(Records about locating elements on screens)
◆ ◆ ◆ ◆

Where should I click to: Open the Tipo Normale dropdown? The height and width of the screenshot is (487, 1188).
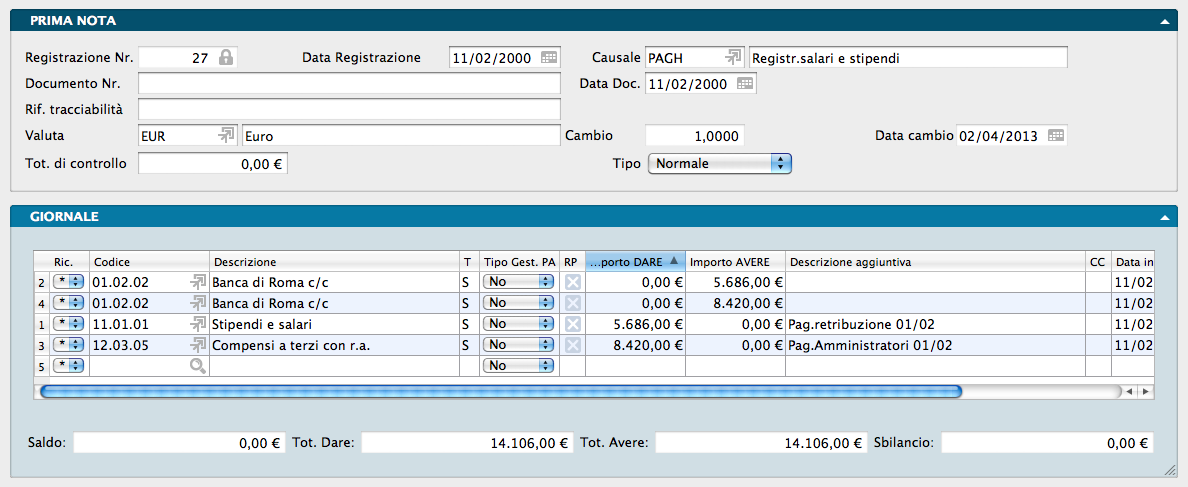tap(720, 163)
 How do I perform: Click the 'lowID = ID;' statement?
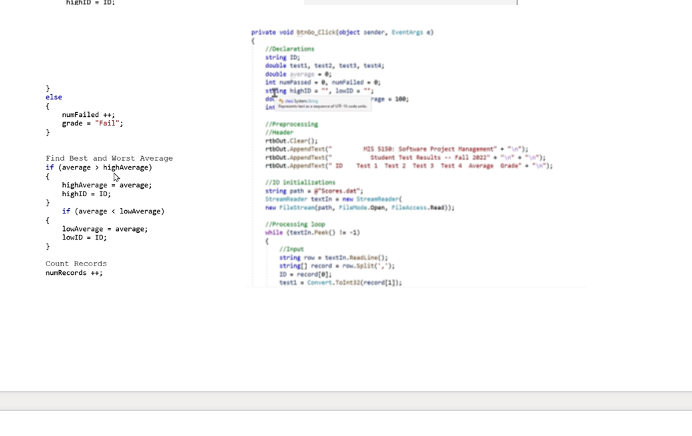click(x=84, y=237)
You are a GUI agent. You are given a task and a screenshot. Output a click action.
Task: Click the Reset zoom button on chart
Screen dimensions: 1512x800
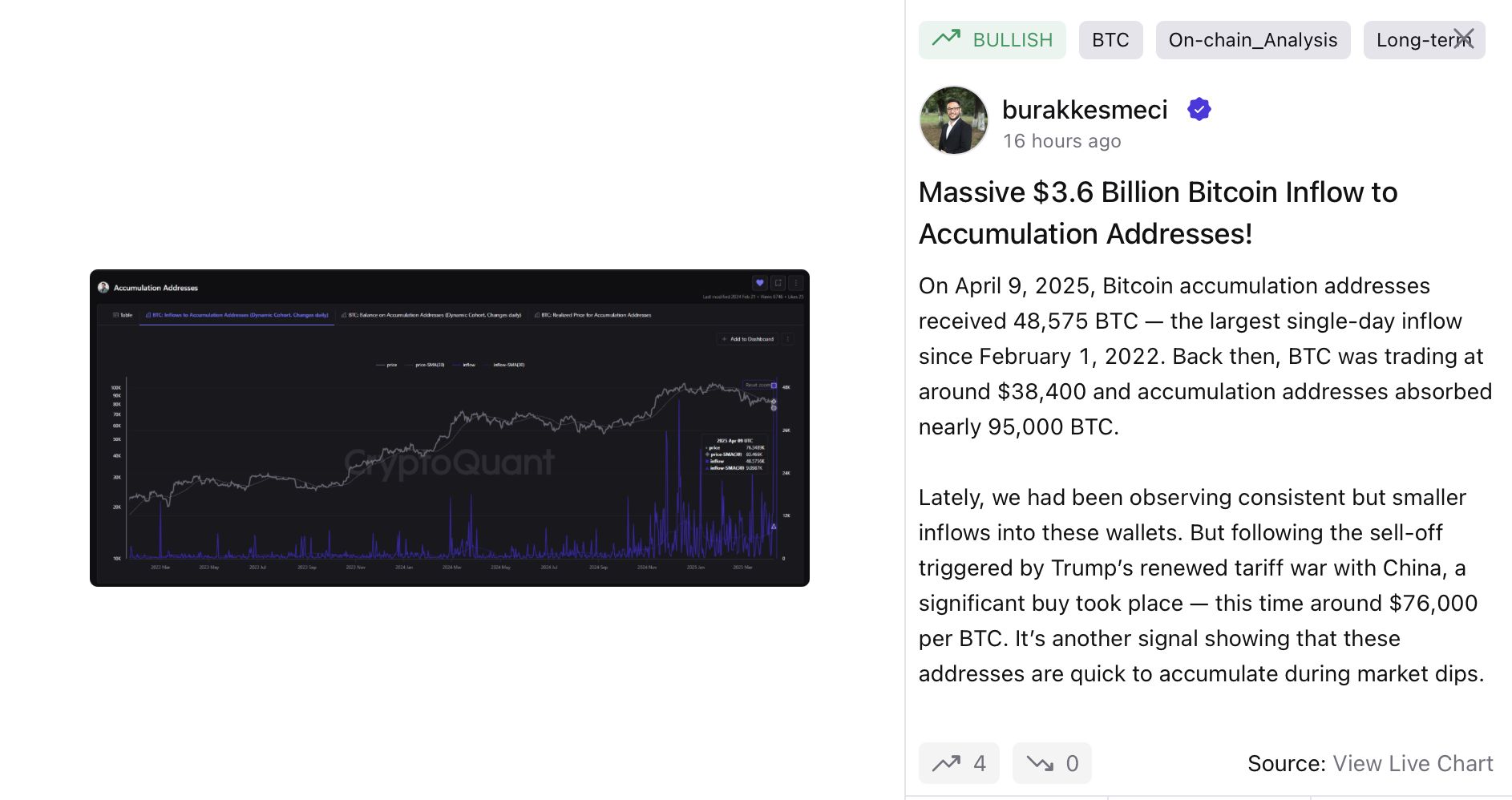coord(758,386)
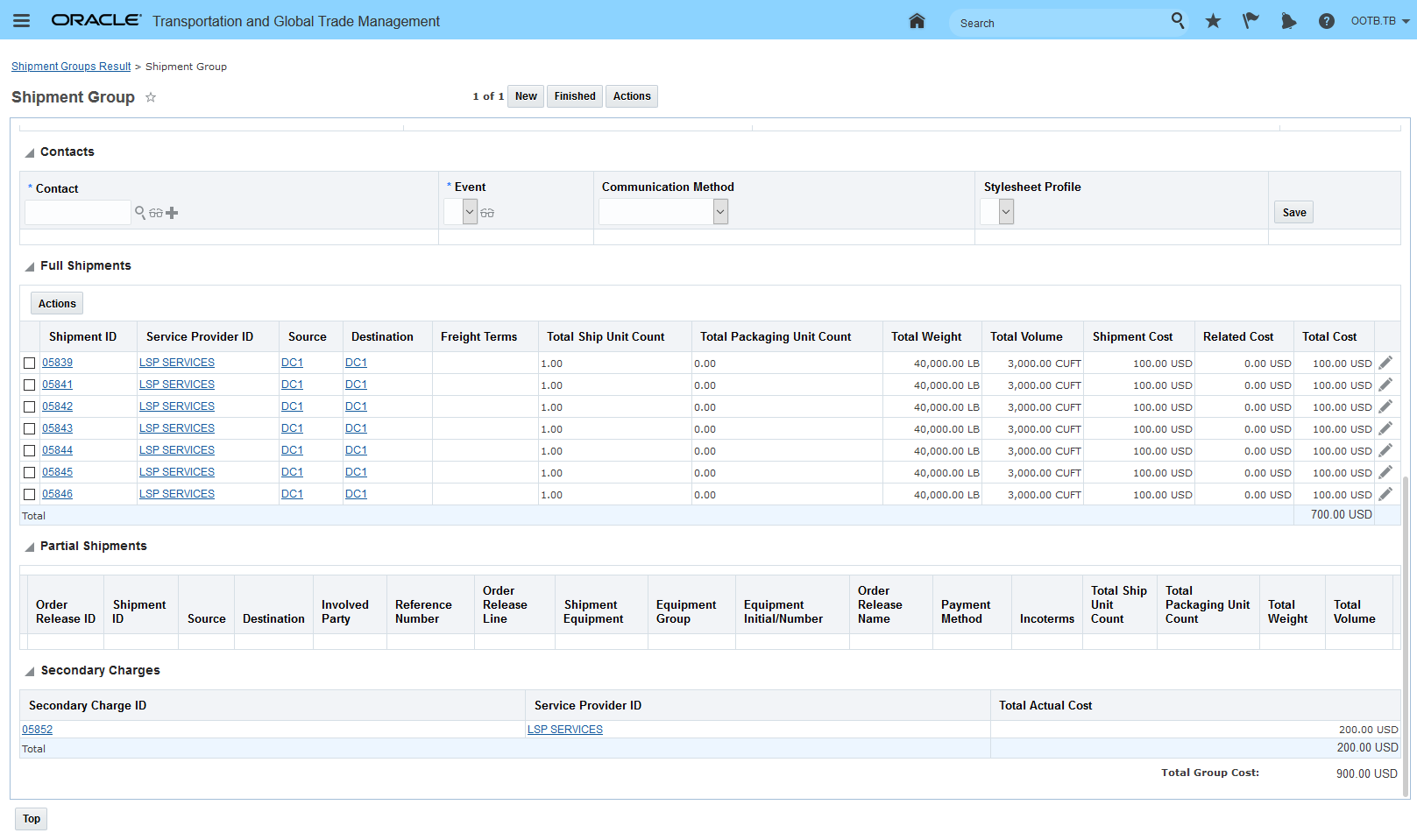Check the box for shipment 05839

30,363
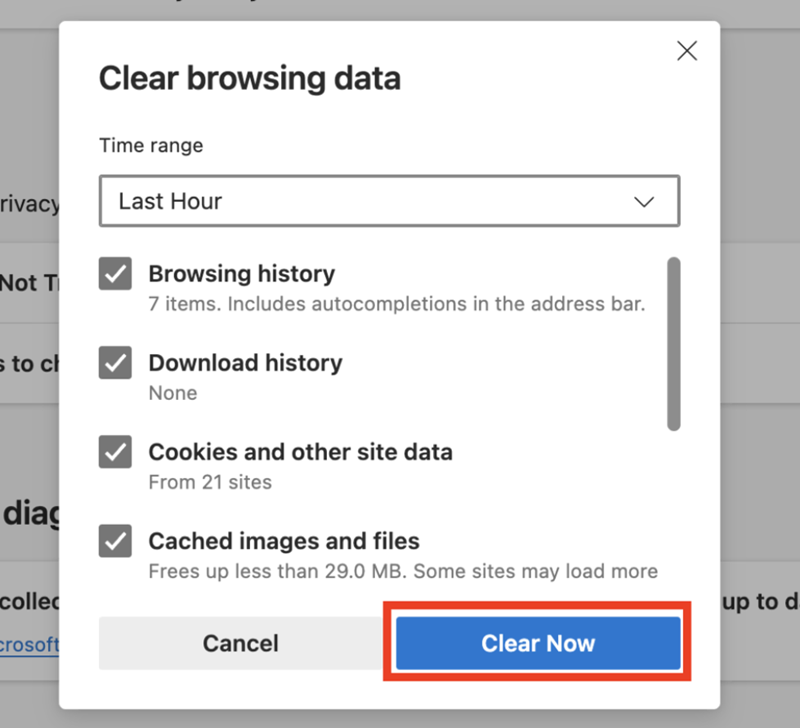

◆ ◆ ◆ ◆

§ SHORT PROBLEM: Copy the text of all the material above word for word, leaving out the pictures.

§ CORRECT ANSWER:
Where should I click to: Open the Tipo Normale dropdown? The height and width of the screenshot is (487, 1188).
tap(720, 163)
 How do I perform: Click the 'lowID = ID;' statement?
click(x=84, y=237)
You are a GUI agent. You are given a task and a screenshot. Output a click action.
Task: Click the Reset zoom button on chart
Screen dimensions: 1512x800
coord(758,386)
Check the box for shipment 05839

30,363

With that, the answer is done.